Stored data
────────

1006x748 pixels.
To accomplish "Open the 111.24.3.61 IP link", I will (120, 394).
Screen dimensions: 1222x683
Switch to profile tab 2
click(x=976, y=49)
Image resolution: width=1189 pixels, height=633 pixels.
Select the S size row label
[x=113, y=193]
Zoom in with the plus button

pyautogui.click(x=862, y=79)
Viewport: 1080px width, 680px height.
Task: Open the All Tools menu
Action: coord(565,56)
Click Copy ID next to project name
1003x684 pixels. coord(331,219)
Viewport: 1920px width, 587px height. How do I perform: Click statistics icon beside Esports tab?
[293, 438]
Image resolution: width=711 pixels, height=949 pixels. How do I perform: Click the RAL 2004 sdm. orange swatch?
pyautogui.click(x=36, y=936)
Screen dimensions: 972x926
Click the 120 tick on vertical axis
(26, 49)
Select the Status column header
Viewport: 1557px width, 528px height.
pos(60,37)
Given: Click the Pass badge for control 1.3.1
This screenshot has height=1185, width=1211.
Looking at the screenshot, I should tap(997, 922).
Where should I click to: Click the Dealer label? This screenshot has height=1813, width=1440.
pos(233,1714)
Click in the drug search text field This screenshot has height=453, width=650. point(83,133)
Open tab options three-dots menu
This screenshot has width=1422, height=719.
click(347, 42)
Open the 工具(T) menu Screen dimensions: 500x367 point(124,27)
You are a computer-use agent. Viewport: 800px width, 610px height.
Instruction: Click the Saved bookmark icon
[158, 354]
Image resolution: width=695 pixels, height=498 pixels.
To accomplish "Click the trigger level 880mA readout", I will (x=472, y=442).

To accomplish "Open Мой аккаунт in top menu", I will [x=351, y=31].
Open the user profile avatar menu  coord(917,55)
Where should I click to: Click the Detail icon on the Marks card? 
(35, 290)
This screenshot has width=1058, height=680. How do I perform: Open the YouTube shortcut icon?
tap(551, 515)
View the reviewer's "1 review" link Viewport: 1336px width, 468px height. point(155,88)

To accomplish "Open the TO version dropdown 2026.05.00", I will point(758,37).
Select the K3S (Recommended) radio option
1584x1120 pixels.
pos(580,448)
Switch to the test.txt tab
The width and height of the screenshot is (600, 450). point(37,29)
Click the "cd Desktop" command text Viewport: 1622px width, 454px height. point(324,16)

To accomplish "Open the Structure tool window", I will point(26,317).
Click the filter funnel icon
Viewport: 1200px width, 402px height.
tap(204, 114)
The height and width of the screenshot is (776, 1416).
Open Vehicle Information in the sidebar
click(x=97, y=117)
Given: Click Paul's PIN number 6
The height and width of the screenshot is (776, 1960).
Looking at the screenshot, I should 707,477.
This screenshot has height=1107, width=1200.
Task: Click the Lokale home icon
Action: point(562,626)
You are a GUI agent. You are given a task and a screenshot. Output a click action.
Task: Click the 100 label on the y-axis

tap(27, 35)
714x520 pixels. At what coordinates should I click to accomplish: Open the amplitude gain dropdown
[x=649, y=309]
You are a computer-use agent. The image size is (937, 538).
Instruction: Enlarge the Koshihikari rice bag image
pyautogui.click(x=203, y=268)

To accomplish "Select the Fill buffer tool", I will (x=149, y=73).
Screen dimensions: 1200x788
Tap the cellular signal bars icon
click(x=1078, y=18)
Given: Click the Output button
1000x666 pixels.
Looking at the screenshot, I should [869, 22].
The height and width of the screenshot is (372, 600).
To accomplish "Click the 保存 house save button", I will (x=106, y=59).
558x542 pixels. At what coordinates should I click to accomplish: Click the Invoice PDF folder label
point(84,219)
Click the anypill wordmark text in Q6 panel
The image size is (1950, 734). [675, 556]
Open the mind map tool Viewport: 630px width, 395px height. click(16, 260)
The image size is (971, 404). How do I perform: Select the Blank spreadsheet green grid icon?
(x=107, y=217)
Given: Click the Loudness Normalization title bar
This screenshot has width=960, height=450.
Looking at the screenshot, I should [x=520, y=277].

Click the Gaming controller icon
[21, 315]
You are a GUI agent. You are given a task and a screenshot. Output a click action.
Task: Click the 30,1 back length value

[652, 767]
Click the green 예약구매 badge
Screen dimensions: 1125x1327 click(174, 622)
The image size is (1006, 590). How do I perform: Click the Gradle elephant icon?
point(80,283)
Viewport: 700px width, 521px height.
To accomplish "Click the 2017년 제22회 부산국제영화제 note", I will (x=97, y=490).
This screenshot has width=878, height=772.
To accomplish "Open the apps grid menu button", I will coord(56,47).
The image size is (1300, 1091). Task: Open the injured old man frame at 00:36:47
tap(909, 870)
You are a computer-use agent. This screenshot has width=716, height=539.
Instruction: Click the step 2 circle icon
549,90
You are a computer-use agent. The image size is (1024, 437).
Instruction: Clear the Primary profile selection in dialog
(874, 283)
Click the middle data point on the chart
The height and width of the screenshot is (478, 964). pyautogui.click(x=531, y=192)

────────

### DESCRIPTION OF THE TASK
Scan the data above and copy every line with "agent" in it.

### RESPONSE FOR THIS EXERCISE
You are a computer-use agent. Viewport: 800px width, 610px height.
You are a GUI agent. You are given a task and a screenshot. Output a click action.
You are a computer-use agent. The image size is (937, 538).
You are a GUI agent. You are given a task and a screenshot. Output a click action.
You are a computer-use agent. This screenshot has width=716, height=539.
You are a computer-use agent. The image size is (1024, 437).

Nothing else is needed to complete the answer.